### What is being asked
Please write out the data that follows, word for word.

### Provided entries
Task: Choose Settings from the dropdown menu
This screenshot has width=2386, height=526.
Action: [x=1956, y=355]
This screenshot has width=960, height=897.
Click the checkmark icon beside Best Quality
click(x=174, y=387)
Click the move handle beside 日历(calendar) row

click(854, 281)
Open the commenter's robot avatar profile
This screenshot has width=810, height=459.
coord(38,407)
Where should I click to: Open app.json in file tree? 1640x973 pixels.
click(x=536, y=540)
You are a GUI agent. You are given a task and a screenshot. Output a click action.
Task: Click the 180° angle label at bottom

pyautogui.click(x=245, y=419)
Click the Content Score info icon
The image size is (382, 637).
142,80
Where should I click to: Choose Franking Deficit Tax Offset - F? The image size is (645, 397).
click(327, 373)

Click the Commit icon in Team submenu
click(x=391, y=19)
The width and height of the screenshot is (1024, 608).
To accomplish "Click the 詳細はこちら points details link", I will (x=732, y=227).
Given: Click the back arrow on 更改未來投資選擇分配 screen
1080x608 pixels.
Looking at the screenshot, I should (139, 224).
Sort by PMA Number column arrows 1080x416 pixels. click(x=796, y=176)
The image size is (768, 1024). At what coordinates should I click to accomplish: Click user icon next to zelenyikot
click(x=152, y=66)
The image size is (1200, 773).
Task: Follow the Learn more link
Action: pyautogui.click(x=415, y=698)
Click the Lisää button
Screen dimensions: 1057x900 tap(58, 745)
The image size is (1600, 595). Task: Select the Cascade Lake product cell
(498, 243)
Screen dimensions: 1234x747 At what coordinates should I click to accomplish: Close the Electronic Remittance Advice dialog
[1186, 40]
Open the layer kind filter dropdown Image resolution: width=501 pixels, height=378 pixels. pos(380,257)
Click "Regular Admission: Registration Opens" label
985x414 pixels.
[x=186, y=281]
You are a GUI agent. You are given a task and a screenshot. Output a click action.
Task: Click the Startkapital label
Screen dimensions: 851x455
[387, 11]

### Result of this exercise
Task: Choose Settings from the dropdown menu
This screenshot has width=2386, height=526.
Action: [x=1956, y=355]
This screenshot has width=960, height=897.
Click the checkmark icon beside Best Quality
click(x=174, y=387)
Click the move handle beside 日历(calendar) row

click(854, 281)
Open the commenter's robot avatar profile
This screenshot has width=810, height=459.
coord(38,407)
Where should I click to: Open app.json in file tree? 1640x973 pixels.
click(x=536, y=540)
You are a GUI agent. You are given a task and a screenshot. Output a click action.
Task: Click the 180° angle label at bottom

pyautogui.click(x=245, y=419)
Click the Content Score info icon
The image size is (382, 637).
142,80
Where should I click to: Choose Franking Deficit Tax Offset - F? The image size is (645, 397).
click(327, 373)

Click the Commit icon in Team submenu
click(x=391, y=19)
The width and height of the screenshot is (1024, 608).
To accomplish "Click the 詳細はこちら points details link", I will (x=732, y=227).
Given: Click the back arrow on 更改未來投資選擇分配 screen
1080x608 pixels.
Looking at the screenshot, I should (139, 224).
Sort by PMA Number column arrows 1080x416 pixels. click(x=796, y=176)
The image size is (768, 1024). At what coordinates should I click to accomplish: Click user icon next to zelenyikot
click(x=152, y=66)
The image size is (1200, 773).
Task: Follow the Learn more link
Action: pyautogui.click(x=415, y=698)
Click the Lisää button
Screen dimensions: 1057x900 tap(58, 745)
The image size is (1600, 595). Task: Select the Cascade Lake product cell
(498, 243)
Screen dimensions: 1234x747 At what coordinates should I click to accomplish: Close the Electronic Remittance Advice dialog
[1186, 40]
Open the layer kind filter dropdown Image resolution: width=501 pixels, height=378 pixels. pos(380,257)
Click "Regular Admission: Registration Opens" label
985x414 pixels.
[x=186, y=281]
You are a GUI agent. You are given a task and a screenshot. Output a click action.
Task: Click the Startkapital label
Screen dimensions: 851x455
[387, 11]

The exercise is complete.